By the time the radio and television presenter Terry Wogan had followed Bowie, and then Prince, the British media class and much of Twitter was in meltdown. We hadn’t even got to Brexit or Trump winning the US election. For forty and fifty somethings in the media – in which Bowie and Prince fans are over-represented – it was by the early spring shaping up to to be a car crash year that reminded us of our mortality and general insignificance in the great cosmic shitshow.
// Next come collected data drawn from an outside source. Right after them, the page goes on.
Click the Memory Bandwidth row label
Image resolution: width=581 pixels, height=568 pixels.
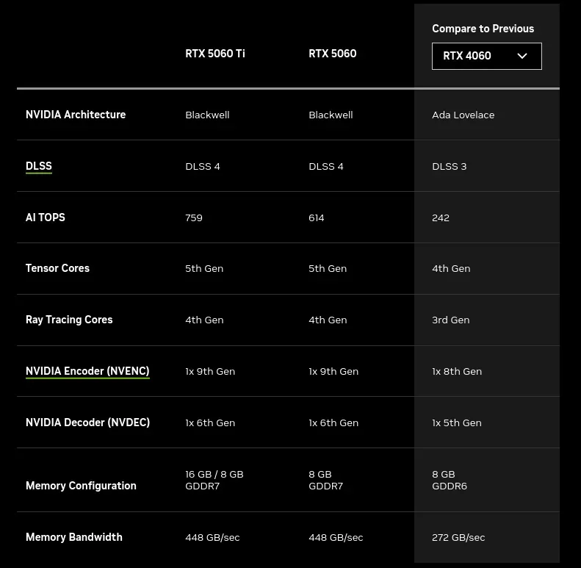pos(73,537)
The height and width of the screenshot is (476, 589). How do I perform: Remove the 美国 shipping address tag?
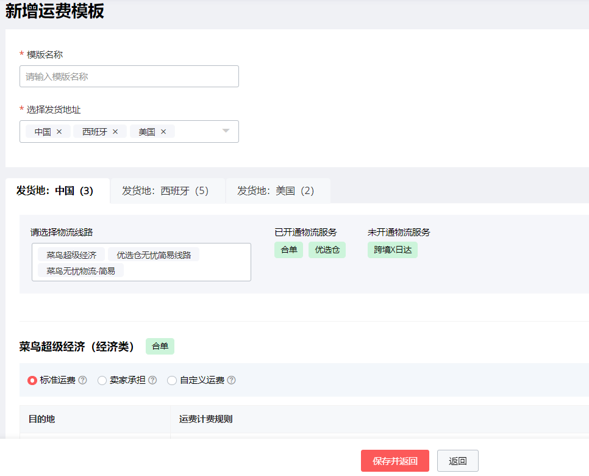tap(163, 132)
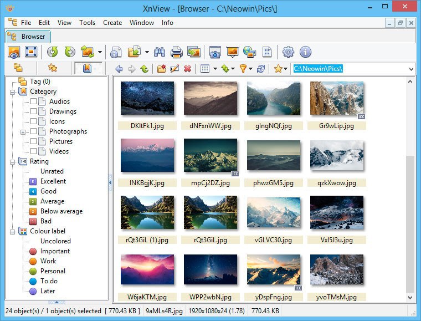421x321 pixels.
Task: Open Options with the gear icon
Action: coord(288,52)
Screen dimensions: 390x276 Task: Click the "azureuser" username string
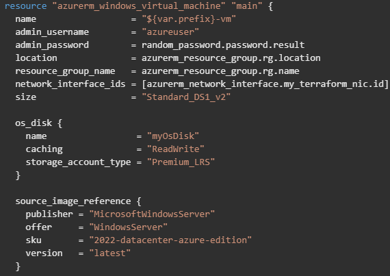click(170, 32)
As someone delighted by Brexit – viewing the return of self-government as one of the best things that has happened in my lifetime – I couldn’t share in the gloom after the EU referendum, although I’m very worried by the Trumpland shenanigans.‎ As I explain in a piece for The Times today, voting to leave the European Union is already having a positive impact. Merry Christmas, Happy Brexit.

‎But another odd feature of 2016 has been the tendency of those most worried by news stories to attribute a character and personality to these 12 months, as though the year has a spirit or mystical force of its own. Just the turning of the page into 2017 will banish the bad vibes and hopefully make everything a bit better. It’s an outlook that is almost pagan. Or perhaps it is essentially Christian in the way the turning of the seasons – punctuated by festivals (pagan in origin) ‎- offer us hope, which we all need or there’s not much point putting one foot in front of the other. I’ll leave the musing on religion to Bruce Anderson, who has promised to write on spiritual questions and the magic of Christmas for the site tomorrow.‎ He keeps it quiet, but as well as being a magnificent writer on politics and wine he does a good line on religion, and art. We want more of all on this site – Reaction – next year.
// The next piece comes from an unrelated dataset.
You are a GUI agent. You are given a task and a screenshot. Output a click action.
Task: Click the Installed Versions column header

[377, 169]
Anyway… the current cluster of celebrity deaths, not unique to 2016, is easy to explain. In the 1960s and 1970s, changes in media and music and the spread of television created far more scope for the creation of celebrities‎ and they could become bigger figures in our lives. There was more media. And advertising, particularly, became skilled at exploiting our emotions and meeting our needs (or fooling us into thinking it had). Those new stars that emerged to front all this product – musicians, actors and numerous television personalities – were in their twenties, or thirties, when they became famous. Forty years later they were bound to be in or near the departure lounge. This clustering has fooled us into thinking that there is some weird force at work (the spooky power of 2016 again) cutting down lots of people we recognise. No, it is just normal life.

Of course, fame and our fixation on it is hardly new. The Victorians had music hall stars, referred to in the popular press, and famous authors, but television, radio, cinema, advertising and modern public relations from the 1960s onwards put at the disposal of someone as skilled as Bowie an extraordinary machine for reaching people and defining and controlling self-image. He did this, as the Beatles had done just before him, at a point when young consumers – newly affluent – were interested in their own identities and found it in music, fashion, ideas and lifestyle choices. Bowie understood all this better than any star performer of his era. He used the techniques of the 20th century demagogue to practice and promote his art. I will always be grateful he did.